→ SOURCE DOCUMENT
** start **

As Brussels prepares to impose a limit on fees paid by business customers to their banks for processing electronic payments the head of the Portuguese Association of Banks, Faria de Oliveira, said today that banks may simply charge their customers to withdraw cash from the ATM network.
Anything that puts banking costs up will impact on profitability, so revenue will have to be obtained from another route, commented Faria de Oliveira, guaranteeing himself even fewer fans from the general banking public who will see little correlation between the banks traditional game of gouging their business customers, and a planned fee structure for customers accessing their own cash.
Faria de Oliveira continued, "bank profitability is negative. It is negative and the results of European banks were heavy losses in 2011, 2012 and more in 2013, and we estimate that 2014 will be a year with overall negative results but perhaps less bad than in previous years."
On bank charges for electronic payments in the retail sector, Faria de Oliveira commented, "Competition exists, this fact is not at issue, therefore, we can not understand the reason for restrictions on a normal activity in a market economy," he said.

** end **

→ OBJECTIVE 1
Revise the records from the line with "Given: Open the こちら details link" to the line with "484x323 pixels. click(x=326, y=33)", replacing "lock" with "padlock" and leaving everything else unchanged; return only those lines.
These records have no connection to the article.

→ ENTRIES PROVIDED
** start **

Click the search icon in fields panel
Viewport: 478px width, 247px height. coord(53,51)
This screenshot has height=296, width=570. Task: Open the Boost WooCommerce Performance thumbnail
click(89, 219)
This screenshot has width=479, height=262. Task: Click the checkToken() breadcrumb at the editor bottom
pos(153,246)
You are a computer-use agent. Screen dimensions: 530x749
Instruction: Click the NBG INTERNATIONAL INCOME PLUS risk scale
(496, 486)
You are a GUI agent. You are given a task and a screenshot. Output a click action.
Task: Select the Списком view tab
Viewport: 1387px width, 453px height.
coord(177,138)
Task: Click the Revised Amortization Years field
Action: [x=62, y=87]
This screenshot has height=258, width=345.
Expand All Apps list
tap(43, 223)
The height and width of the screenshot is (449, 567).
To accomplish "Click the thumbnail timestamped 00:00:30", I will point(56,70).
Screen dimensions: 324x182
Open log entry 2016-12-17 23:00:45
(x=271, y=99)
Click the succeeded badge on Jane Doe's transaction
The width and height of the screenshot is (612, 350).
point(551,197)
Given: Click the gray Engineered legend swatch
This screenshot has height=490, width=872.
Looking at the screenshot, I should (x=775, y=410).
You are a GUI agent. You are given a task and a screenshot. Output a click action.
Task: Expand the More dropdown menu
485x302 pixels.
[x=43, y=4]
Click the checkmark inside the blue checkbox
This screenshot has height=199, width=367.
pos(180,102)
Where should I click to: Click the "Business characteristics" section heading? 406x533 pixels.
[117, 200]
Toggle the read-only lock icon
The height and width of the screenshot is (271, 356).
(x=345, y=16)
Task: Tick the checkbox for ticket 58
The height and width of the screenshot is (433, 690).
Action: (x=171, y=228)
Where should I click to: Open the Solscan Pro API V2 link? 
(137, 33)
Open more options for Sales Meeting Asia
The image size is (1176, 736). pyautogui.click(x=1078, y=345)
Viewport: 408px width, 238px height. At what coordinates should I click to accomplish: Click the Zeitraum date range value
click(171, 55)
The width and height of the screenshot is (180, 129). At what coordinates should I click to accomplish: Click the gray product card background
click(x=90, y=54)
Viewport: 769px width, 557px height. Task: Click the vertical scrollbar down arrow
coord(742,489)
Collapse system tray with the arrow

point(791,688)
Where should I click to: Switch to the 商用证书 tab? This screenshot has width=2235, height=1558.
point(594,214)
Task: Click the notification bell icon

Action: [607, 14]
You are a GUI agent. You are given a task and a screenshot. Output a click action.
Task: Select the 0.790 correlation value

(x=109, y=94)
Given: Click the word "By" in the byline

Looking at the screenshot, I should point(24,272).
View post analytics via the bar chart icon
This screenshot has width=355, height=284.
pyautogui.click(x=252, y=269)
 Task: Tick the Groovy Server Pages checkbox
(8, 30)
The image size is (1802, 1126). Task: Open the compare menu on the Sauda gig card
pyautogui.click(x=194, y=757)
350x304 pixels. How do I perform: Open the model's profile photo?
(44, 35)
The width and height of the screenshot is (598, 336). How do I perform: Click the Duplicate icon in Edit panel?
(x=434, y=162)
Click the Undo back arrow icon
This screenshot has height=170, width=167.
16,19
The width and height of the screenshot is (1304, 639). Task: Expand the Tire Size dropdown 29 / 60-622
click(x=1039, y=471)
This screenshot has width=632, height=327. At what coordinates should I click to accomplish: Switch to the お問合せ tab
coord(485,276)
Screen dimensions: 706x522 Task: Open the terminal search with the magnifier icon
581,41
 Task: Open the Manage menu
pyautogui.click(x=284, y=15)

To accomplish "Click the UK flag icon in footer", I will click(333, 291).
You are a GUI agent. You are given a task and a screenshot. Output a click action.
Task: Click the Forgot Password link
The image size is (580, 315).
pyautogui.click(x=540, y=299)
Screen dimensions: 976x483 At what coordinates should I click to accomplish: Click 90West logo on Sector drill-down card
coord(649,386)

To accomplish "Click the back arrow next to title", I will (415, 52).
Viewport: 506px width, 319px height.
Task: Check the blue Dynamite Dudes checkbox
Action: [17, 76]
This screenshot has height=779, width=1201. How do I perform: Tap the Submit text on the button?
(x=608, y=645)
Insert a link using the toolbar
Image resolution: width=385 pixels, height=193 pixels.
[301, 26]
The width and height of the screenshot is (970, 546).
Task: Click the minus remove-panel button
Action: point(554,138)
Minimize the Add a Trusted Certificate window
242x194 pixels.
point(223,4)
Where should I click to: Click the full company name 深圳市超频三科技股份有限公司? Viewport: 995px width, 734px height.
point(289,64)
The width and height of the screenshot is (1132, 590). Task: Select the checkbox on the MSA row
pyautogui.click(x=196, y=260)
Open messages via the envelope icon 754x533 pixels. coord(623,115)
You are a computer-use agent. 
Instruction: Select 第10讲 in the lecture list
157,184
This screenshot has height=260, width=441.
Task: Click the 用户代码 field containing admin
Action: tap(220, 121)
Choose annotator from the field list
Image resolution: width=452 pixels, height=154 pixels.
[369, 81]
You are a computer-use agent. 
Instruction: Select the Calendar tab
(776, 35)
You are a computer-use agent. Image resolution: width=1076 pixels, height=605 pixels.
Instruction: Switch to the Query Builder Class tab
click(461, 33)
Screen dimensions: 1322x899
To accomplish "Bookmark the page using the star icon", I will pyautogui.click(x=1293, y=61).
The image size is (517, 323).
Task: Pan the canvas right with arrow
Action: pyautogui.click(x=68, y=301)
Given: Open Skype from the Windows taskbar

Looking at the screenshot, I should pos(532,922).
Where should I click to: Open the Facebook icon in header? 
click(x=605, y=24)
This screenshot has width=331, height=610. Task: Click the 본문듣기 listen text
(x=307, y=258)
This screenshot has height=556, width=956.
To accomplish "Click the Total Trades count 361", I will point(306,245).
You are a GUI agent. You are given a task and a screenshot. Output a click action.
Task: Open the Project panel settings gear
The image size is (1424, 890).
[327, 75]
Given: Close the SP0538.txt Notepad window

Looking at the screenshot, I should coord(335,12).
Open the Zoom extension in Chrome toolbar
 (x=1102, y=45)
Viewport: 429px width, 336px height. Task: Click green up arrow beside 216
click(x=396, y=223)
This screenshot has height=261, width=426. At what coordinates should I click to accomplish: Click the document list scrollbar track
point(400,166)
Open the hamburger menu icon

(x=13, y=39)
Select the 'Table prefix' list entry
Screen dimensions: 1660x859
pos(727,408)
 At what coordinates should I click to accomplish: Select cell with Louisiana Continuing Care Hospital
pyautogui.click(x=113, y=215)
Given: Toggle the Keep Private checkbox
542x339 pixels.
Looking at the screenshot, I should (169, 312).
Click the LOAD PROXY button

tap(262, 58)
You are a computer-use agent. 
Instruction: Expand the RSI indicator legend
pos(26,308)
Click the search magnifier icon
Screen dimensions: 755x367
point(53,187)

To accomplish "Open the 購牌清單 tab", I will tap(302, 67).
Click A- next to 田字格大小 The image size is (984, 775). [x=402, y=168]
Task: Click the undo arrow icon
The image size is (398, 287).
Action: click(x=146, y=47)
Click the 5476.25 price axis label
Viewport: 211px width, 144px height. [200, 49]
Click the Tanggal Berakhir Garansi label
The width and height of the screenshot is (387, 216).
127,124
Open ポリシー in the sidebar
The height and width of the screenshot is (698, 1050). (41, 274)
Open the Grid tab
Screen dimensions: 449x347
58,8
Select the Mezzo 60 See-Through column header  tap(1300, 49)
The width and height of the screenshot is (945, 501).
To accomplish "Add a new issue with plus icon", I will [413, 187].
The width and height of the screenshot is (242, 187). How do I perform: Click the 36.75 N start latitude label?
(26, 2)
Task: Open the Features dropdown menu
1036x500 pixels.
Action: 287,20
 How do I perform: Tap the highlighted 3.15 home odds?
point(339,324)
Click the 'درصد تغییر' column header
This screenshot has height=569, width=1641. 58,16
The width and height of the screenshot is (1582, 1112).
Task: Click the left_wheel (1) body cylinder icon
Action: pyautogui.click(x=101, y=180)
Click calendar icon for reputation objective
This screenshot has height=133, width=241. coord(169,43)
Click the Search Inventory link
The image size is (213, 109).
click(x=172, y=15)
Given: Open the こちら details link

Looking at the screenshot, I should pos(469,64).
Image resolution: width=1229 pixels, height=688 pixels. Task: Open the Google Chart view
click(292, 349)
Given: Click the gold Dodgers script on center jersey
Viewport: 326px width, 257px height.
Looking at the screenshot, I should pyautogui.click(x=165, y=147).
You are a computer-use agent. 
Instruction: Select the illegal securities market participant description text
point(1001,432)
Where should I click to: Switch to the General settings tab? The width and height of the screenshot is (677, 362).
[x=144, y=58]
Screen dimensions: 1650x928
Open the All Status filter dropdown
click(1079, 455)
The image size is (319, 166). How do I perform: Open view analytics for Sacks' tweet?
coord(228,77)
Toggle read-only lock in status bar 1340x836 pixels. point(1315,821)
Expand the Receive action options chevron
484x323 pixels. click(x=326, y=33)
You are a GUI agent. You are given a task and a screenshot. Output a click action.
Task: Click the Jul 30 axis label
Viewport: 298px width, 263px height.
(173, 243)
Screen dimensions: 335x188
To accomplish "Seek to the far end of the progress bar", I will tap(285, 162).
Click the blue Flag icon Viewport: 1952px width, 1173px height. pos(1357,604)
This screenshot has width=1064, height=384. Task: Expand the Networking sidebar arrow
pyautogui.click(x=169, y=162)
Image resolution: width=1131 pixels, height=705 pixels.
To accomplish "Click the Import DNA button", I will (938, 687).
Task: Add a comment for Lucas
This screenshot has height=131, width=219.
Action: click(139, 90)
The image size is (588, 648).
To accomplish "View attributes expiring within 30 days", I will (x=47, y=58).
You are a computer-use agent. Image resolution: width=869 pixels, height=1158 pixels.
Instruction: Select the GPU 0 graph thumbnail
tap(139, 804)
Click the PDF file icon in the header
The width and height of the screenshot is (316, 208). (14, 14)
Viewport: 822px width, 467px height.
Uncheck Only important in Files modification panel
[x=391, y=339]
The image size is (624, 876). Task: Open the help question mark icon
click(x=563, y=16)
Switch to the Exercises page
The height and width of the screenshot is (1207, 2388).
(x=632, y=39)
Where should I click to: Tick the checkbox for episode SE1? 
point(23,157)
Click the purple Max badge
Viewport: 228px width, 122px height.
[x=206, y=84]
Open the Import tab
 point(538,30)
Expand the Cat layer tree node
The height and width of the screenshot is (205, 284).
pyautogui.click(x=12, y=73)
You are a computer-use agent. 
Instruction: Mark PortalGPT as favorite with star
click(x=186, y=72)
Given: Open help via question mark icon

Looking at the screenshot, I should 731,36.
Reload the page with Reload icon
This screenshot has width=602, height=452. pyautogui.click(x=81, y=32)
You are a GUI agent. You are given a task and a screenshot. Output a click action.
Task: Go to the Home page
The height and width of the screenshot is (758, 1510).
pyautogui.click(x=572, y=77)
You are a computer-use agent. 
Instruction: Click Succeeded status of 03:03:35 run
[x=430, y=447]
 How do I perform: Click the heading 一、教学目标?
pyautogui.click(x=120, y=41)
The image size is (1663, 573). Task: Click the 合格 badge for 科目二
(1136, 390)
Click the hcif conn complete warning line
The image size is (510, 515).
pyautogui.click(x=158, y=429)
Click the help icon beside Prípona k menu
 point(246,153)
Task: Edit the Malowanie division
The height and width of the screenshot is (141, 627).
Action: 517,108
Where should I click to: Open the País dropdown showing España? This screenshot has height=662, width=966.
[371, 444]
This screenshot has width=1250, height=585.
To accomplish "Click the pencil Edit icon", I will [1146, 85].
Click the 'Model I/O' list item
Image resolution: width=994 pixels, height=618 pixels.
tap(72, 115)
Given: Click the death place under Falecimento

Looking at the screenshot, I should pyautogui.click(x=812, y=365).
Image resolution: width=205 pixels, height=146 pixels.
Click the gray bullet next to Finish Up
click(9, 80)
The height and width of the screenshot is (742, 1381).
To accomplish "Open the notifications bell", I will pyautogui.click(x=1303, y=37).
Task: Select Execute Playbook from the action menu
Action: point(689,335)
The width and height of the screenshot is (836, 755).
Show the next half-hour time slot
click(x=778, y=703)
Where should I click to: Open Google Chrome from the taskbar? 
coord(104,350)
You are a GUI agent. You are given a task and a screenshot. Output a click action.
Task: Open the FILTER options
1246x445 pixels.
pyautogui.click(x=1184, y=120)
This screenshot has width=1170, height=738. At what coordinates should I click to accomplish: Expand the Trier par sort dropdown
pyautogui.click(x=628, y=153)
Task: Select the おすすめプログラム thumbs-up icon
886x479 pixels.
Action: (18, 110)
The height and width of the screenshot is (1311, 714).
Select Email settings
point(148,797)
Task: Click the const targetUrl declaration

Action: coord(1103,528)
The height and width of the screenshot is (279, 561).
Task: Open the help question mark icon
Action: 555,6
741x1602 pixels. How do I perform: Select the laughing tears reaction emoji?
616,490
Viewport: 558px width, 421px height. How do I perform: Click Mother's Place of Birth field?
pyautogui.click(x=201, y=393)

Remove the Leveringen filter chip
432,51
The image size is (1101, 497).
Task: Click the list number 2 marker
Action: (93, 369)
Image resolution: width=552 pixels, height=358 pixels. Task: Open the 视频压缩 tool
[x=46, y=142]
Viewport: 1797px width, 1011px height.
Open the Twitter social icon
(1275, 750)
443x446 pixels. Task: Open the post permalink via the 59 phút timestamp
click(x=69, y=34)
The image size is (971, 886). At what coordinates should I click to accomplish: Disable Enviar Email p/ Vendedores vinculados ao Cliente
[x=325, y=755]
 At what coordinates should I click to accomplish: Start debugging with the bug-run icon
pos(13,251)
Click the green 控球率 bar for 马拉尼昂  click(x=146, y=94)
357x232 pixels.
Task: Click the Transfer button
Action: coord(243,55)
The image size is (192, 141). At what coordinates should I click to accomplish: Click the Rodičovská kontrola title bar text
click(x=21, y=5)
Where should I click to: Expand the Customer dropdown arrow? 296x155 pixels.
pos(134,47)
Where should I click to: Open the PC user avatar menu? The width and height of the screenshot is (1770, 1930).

** end **

→ OBJECTIVE 2
According to the article on Portuguese bank fees, who heads the Portuguese Association of Banks?

→ CORRECT OUTPUT 1
Given: Open the こちら details link

Looking at the screenshot, I should pos(469,64).
Image resolution: width=1229 pixels, height=688 pixels. Task: Open the Google Chart view
click(292, 349)
Given: Click the gold Dodgers script on center jersey
Viewport: 326px width, 257px height.
Looking at the screenshot, I should pyautogui.click(x=165, y=147).
You are a computer-use agent. 
Instruction: Select the illegal securities market participant description text
point(1001,432)
Where should I click to: Switch to the General settings tab? The width and height of the screenshot is (677, 362).
[x=144, y=58]
Screen dimensions: 1650x928
Open the All Status filter dropdown
click(1079, 455)
The image size is (319, 166). How do I perform: Open view analytics for Sacks' tweet?
coord(228,77)
Toggle read-only padlock in status bar 1340x836 pixels. point(1315,821)
Expand the Receive action options chevron
484x323 pixels. click(x=326, y=33)

→ CORRECT OUTPUT 2
Faria de Oliveira